Alıntı →
......
Oluşturulma Tarihi: Ocak 10, 2012 00:00
Berlin’de gerçekleşen Merkel-Sarkozy görüşmesinin sonunda Euro Bölgesi’nde daha sıkı bir mali politika ve bütçe disiplini uygulanmasına karar verildi. Merkel, önceliğin Euro Bölgesi’ndeki rekabeti artırıp ekonomik büyümeyi hızlandırmak olduğunu söyledi.
......
Veri Kümesi İçeriği →
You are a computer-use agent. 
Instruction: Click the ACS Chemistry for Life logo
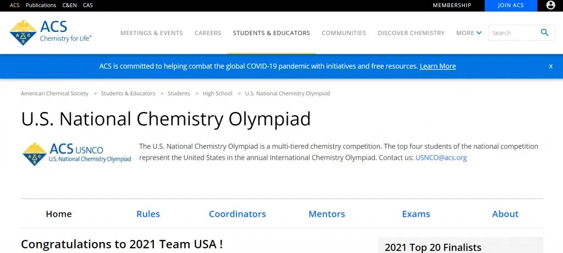(x=51, y=32)
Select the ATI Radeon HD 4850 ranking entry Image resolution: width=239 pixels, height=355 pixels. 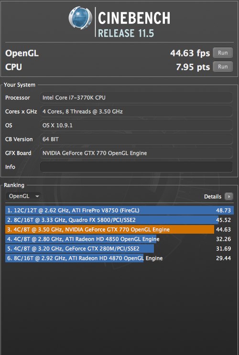pos(120,239)
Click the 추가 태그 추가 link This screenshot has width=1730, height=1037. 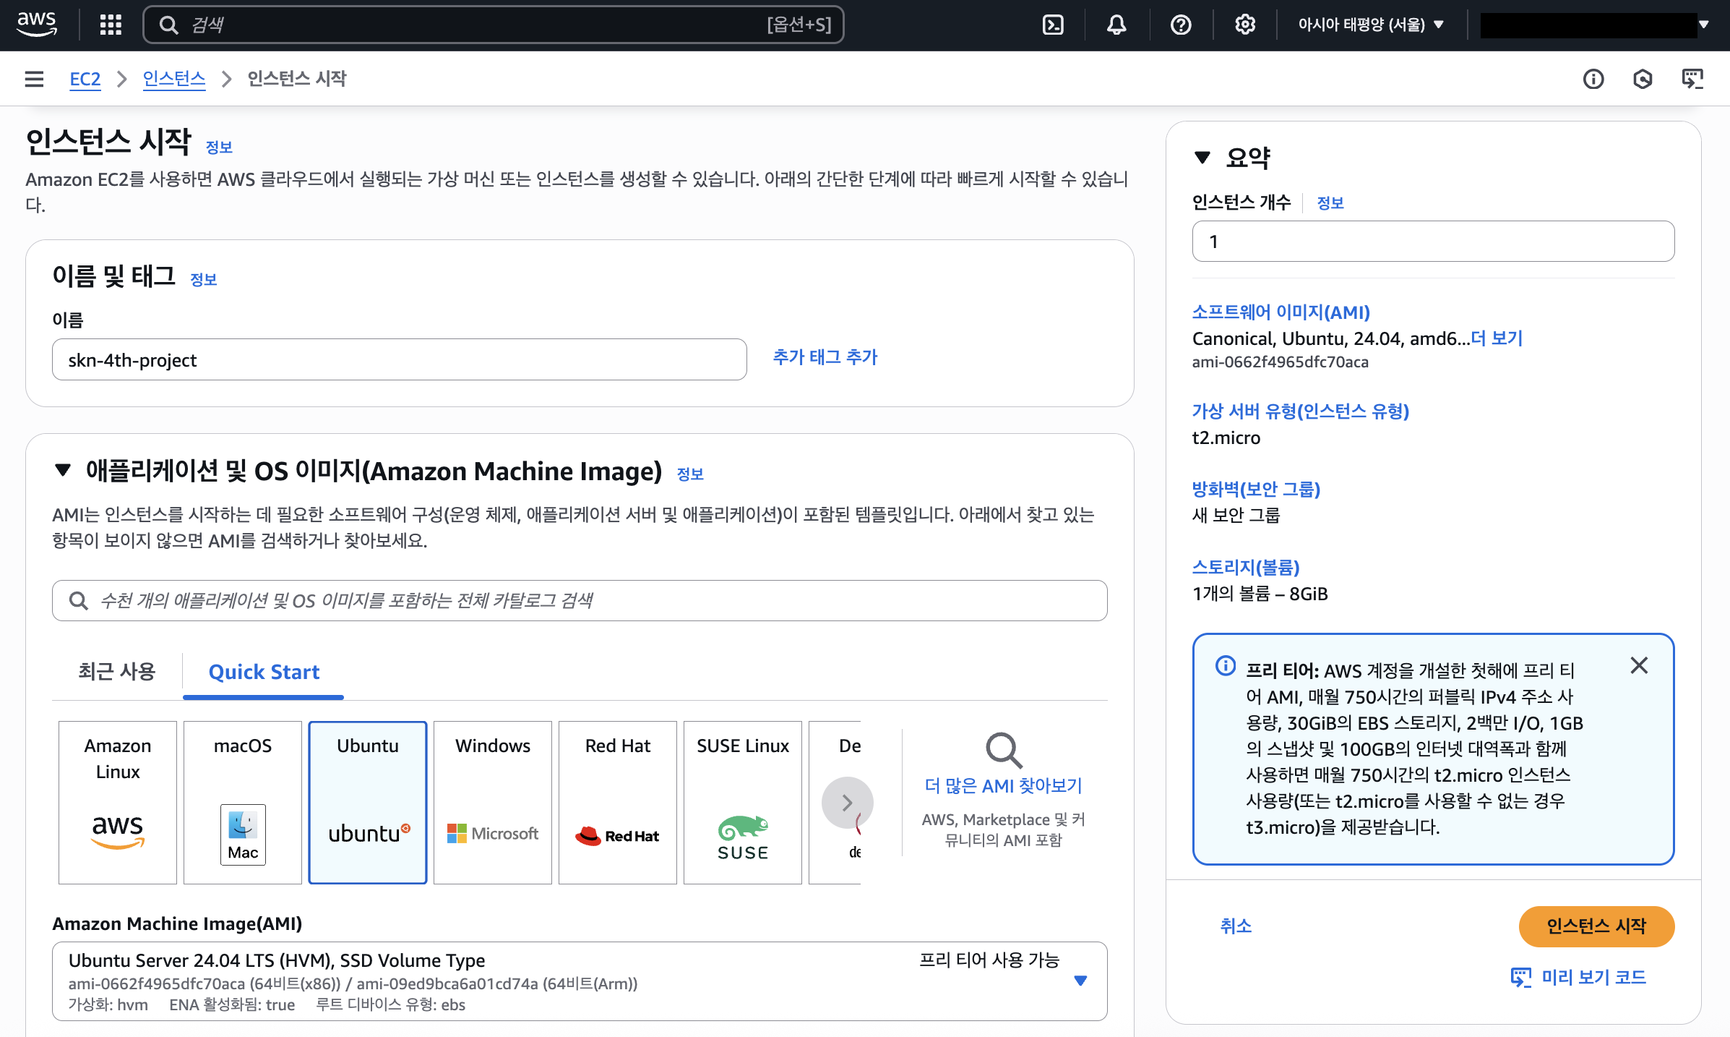click(x=825, y=357)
......
Sorular ve Görevler →
A: Alıntıya göre Merkel önceliğin ne olduğunu söyledi?
B: Aşağıdaki ifadelerin her biri alıntıyla uyuşuyor mu? Her biri için evet ya da hayır deyin ve alıntıdan belirleyici sözleri aynen aktarın.
(i) Merkel-Sarkozy görüşmesi Paris’te yapıldı.
(ii) Görüşmenin sonunda Euro Bölgesi’nde daha sıkı bir bütçe disiplini uygulanmasına karar verildi.
(iii) Alıntının oluşturulma tarihi 10 Ocak 2012’dir.

Görev Yanıtları →
A: Euro Bölgesi’ndeki rekabeti artırıp ekonomik büyümeyi hızlandırmak.

B:
(i) Hayır: "Berlin’de gerçekleşen Merkel-Sarkozy görüşmesinin"
(ii) Evet: "Euro Bölgesi’nde daha sıkı bir mali politika ve bütçe disiplini uygulanmasına karar verildi"
(iii) Evet: "Oluşturulma Tarihi: Ocak 10, 2012"